═══ WORKING DATA

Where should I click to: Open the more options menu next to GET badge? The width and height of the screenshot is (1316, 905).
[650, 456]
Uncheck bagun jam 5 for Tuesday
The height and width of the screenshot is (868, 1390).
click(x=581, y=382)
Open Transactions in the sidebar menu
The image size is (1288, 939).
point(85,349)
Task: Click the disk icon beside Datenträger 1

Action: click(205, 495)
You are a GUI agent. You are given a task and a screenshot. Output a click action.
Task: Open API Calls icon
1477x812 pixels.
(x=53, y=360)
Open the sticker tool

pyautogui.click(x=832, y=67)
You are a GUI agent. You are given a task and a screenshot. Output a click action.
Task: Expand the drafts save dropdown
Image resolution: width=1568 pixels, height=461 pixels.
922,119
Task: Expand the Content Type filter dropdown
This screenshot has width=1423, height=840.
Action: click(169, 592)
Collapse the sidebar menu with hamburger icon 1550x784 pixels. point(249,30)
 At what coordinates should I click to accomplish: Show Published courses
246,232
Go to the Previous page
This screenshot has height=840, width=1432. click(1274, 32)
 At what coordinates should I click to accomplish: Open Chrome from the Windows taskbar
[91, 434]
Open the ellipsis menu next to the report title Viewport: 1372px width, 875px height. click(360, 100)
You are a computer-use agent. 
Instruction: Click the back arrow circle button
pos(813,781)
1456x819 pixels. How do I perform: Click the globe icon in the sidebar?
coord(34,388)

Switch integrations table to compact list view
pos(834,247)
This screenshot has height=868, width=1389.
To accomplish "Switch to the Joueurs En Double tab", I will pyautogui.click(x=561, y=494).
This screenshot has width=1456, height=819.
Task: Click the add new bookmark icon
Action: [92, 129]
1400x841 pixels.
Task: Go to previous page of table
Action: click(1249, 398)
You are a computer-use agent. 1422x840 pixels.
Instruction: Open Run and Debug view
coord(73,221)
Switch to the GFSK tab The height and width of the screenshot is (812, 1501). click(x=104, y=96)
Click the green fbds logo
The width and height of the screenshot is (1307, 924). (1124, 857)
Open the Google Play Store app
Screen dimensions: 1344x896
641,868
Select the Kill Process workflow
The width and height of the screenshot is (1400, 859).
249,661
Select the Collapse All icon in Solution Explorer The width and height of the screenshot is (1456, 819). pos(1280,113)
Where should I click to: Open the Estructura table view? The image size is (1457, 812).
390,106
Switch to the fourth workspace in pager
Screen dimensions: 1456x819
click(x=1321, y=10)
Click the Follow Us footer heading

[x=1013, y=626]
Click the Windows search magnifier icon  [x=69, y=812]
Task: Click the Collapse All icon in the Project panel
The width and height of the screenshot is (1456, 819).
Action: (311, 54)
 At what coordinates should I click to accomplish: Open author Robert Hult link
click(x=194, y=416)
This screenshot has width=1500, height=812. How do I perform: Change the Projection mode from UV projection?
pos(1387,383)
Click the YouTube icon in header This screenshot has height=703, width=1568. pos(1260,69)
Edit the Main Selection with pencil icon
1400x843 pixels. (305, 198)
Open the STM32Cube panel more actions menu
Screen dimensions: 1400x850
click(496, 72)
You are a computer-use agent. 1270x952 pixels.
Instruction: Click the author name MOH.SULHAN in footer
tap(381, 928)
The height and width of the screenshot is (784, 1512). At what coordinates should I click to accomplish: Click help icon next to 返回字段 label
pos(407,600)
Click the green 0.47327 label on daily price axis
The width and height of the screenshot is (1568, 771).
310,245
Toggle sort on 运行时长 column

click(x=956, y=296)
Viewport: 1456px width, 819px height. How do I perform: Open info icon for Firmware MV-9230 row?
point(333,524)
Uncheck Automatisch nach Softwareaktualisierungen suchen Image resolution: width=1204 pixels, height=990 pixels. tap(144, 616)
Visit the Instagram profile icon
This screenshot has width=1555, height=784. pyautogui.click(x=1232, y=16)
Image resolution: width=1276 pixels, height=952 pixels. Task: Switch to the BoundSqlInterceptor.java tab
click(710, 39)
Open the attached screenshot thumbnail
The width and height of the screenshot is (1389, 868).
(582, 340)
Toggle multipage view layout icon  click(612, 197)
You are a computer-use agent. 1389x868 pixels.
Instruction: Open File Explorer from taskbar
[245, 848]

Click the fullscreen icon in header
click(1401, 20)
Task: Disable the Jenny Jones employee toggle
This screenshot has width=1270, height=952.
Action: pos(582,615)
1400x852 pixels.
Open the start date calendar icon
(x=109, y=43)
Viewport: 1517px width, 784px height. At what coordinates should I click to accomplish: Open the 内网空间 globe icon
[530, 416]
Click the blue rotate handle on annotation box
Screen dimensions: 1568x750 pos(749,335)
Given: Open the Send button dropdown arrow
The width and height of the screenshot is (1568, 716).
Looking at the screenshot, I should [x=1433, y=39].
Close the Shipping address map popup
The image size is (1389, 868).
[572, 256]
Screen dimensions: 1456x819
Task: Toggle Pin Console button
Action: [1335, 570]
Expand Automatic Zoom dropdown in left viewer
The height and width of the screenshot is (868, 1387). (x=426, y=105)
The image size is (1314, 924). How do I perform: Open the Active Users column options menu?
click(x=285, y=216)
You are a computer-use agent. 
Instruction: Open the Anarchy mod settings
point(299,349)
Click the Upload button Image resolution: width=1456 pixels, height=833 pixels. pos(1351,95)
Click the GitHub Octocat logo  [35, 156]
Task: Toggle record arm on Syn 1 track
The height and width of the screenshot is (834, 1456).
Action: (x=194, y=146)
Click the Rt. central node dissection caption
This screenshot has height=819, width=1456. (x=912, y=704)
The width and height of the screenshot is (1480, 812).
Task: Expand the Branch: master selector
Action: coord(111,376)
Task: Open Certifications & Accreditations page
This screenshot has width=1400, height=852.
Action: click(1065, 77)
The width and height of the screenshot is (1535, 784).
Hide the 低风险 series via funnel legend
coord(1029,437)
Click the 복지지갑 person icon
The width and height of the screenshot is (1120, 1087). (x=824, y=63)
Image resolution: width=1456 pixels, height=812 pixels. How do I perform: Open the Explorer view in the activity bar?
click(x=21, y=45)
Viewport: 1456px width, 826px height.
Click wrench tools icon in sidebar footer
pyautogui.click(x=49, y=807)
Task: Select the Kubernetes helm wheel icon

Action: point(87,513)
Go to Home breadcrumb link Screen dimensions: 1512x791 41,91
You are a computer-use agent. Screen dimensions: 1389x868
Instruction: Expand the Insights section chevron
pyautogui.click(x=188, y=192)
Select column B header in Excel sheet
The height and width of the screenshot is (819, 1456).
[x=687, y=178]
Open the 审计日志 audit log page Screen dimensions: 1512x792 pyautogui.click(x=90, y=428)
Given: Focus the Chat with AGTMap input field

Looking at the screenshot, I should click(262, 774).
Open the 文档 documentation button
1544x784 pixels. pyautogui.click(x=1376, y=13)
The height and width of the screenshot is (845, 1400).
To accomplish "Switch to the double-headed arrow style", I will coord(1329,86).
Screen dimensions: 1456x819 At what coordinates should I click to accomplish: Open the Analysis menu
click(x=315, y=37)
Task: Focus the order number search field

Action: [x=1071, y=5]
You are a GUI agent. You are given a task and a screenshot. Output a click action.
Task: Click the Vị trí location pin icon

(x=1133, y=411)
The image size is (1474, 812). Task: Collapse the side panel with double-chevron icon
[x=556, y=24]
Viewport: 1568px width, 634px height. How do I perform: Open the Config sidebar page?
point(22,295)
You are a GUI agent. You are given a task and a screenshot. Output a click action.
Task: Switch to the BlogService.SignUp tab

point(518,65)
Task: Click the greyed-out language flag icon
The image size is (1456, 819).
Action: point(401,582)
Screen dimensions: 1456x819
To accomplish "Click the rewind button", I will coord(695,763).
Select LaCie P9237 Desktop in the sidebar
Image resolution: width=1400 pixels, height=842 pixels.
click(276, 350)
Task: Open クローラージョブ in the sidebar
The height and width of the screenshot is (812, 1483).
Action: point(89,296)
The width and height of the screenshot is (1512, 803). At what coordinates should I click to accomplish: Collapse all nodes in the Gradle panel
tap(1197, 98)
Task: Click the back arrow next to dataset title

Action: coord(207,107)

══════

» **WHAT TO PRODUCE**:
Print the records verbatim, stopping after the "Task: Expand the drafts save dropdown" line.

» **COMPLETED TASK**:
Where should I click to: Open the more options menu next to GET badge? The width and height of the screenshot is (1316, 905).
[650, 456]
Uncheck bagun jam 5 for Tuesday
The height and width of the screenshot is (868, 1390).
click(x=581, y=382)
Open Transactions in the sidebar menu
The image size is (1288, 939).
point(85,349)
Task: Click the disk icon beside Datenträger 1

Action: click(205, 495)
You are a GUI agent. You are given a task and a screenshot. Output a click action.
Task: Open API Calls icon
1477x812 pixels.
(x=53, y=360)
Open the sticker tool

pyautogui.click(x=832, y=67)
You are a GUI agent. You are given a task and a screenshot. Output a click action.
Task: Expand the drafts save dropdown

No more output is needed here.